By Alexander Monaghan and Patrick Hoffman
These Stanley Cup Finals have been riveting from beginning to end, with several notable upsets and thrilling finishes. Perhaps the most surprising story, however, has been the Los Angeles Kings, who are on the verge of defeating the top two seeds in the Western Conference. Patrick and I debate over whether they are now the Cup favorite.
What team is even capable of stopping the Kings?
By Alexander Monaghan
When the Kings imminently hand the St. Louis Blues their walking papers, they will officially become unstoppable. In fact, this club might be the best team Los Angeles has ever assembled.
Not only has this up-and-coming bunch found a way to elevate their games, they found their true potential. Led by the homegrown core of Dustin Brown, Anze Kopitar, Drew Doughty and Jonathan Quick, GM Dean Lombardi found a way to supplement his system with game-breakers like Mike Richards, Dustin Penner, Jeff Carter, and Justin Williams. And after years of mediocre finishes and status quo results, this group is finding a way to play on all cylinders.
After acquiring Carter in late February, the Kings offense found a new life. No longer bogged down in a defense-first mentality, the team started to find new ways to score, and ways to win. Over two months later, the trend only continues as this team steamrolled the top seeded Vancouver Canucks and likely does the same to the hapless Blues.
Therefore, not only are the Kings the favorite to come out of the West, they are simply the team to beat. Their next opponent in either the Predators or Coyotes will likely become another fantastic playoff series, but does anyone actually believe either team can outscore the Kings? Or even make the unstoppable Quick mortal? Certainly a tough task to impose; especially after what appears to be a tough second round series.
And does the East pose a true challenge to this new Western Conference powerhouse? The Flyers, and to a lesser degree the Capitals, both boast similar depth in their forward corps but neither team is currently winning their series. Moreover, taking on the New York Rangers would just be another top seed for the Kings to slay en route to the Cup.
Last season, the Boston Bruins found a way to get a full effort from their entire team. More importantly, they found a way to get hot at the right time and stay consistent. Over the last eight games, the Kings have defined consistency, and by that same token, domination.

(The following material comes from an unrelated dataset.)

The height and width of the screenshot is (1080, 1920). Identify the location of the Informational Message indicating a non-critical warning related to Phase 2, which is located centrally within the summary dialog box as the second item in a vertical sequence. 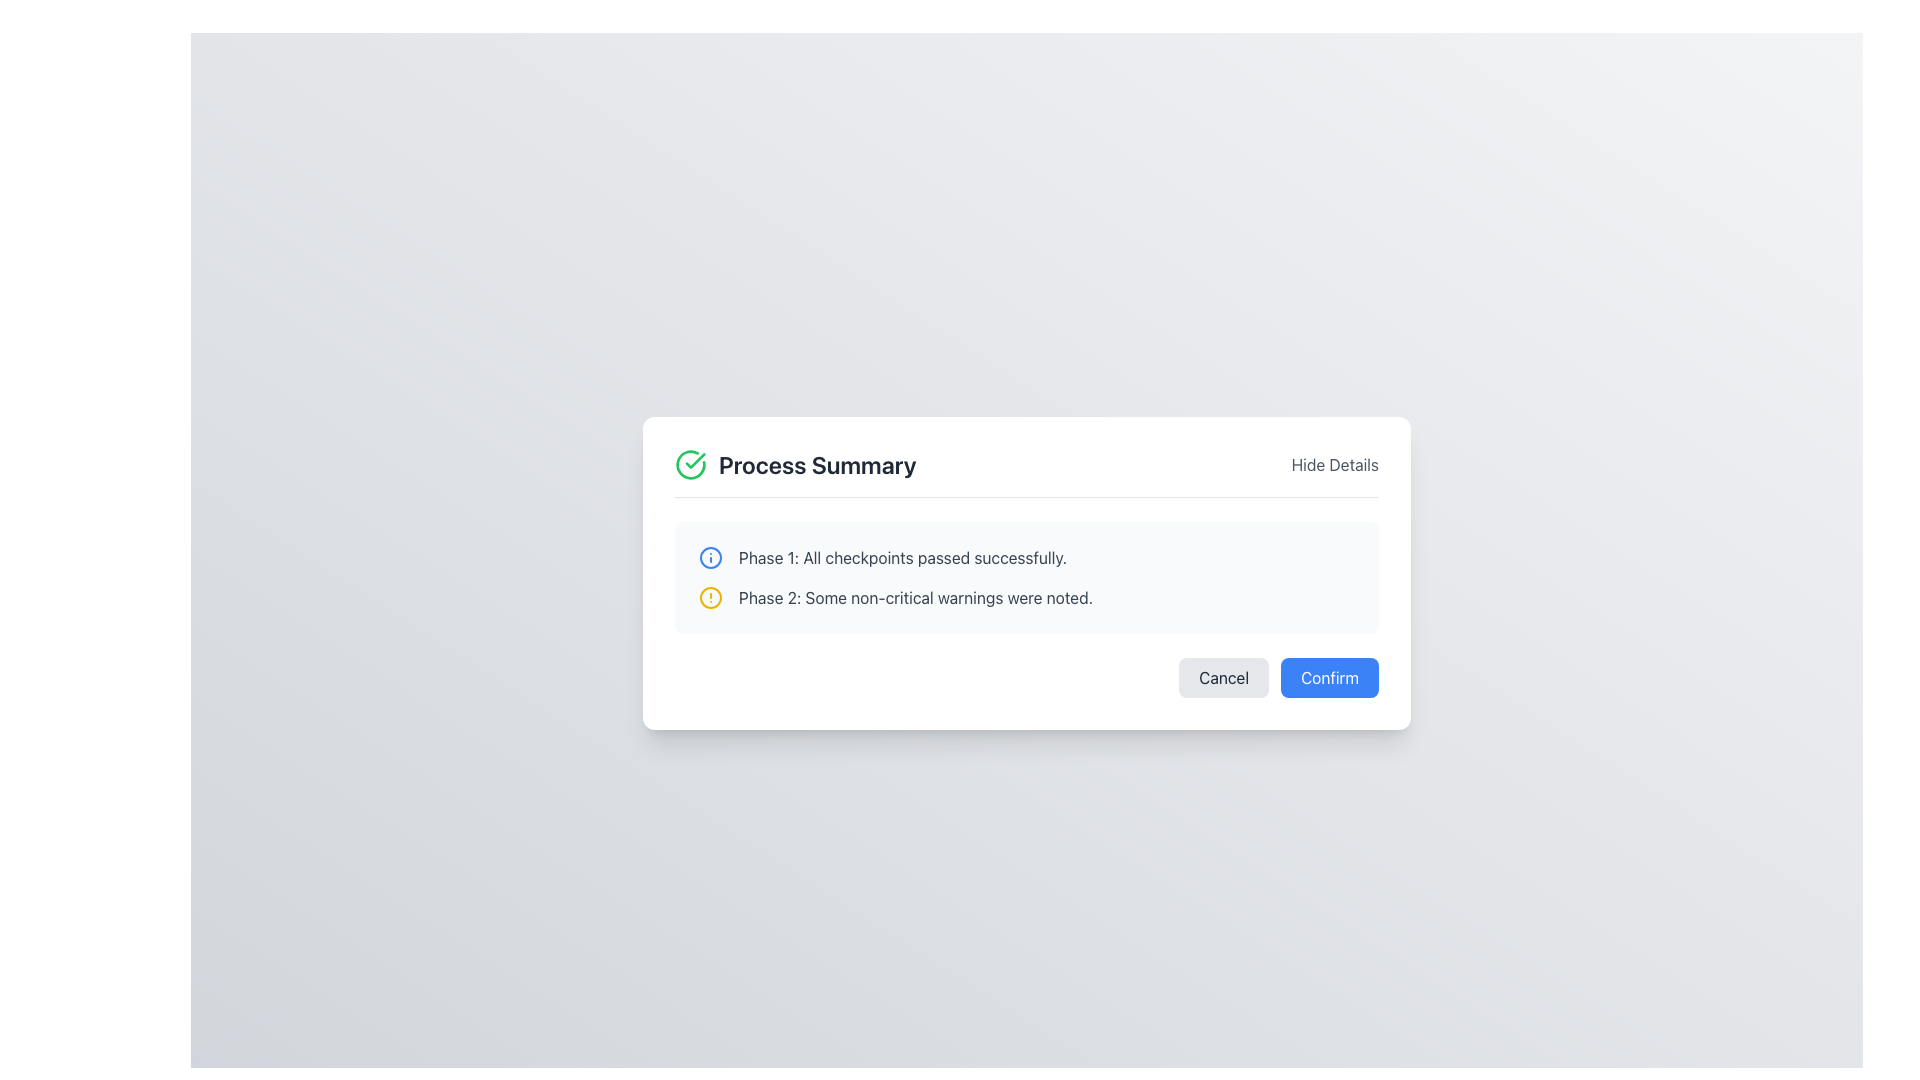
(1027, 596).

And over those eight dominant games, the NHL's royalty boasted a 24-13 goal differential as they simply haven't let either opponent into the series. Furthermore, they haven't shown any signs of letting up, making them the clear-cut Cup favorite.
L.A. is not the Cup favorite
By Patrick Hoffman
When it comes to Stanley Cup Playoff hockey, it is always fun to root for the underdog.
This postseason, the Los Angeles Kings certainly fall under their category. They are currently up 3-0 in their second round series against the St. Louis Blues and it is easy to see why. The team is getting consistent scoring, producing on special teams and getting great netminding from goaltender Jonathan Quick.
With that said, the Kings should not be considered to be the Cup favorite. Yes, they are playing terrific hockey and yes, they certainly have the right pieces in place but that does not mean they can win hockey's Holy Grail this season.
For starters, they would have serious trouble playing against the Philadelphia Flyers. The Flyers were not only a high-scoring team in the regular season, but they have also been putting the puck in the net in bunches in the postseason.
While the Kings have been able to put the puck in the net on a somewhat consistent basis this postseason, they do not do it as regularly as the Flyers. No matter how good Quick is, playing against a Flyers' offense in a seven game series would be extremely tough for the Kings.
Lastly, it is not very often that en eight seed defeats the top two seeds in its Conference and then wins the Cup. This is not to say that the the Kings could not do it but the odds do not appear to be in their favor.
Again, there is no doubting that the Kings are a very good hockey club and are playing terrific hockey at the right time. With that said, the Cup will not be theirs when all is said and done to close the 2011-12 NHL campaign.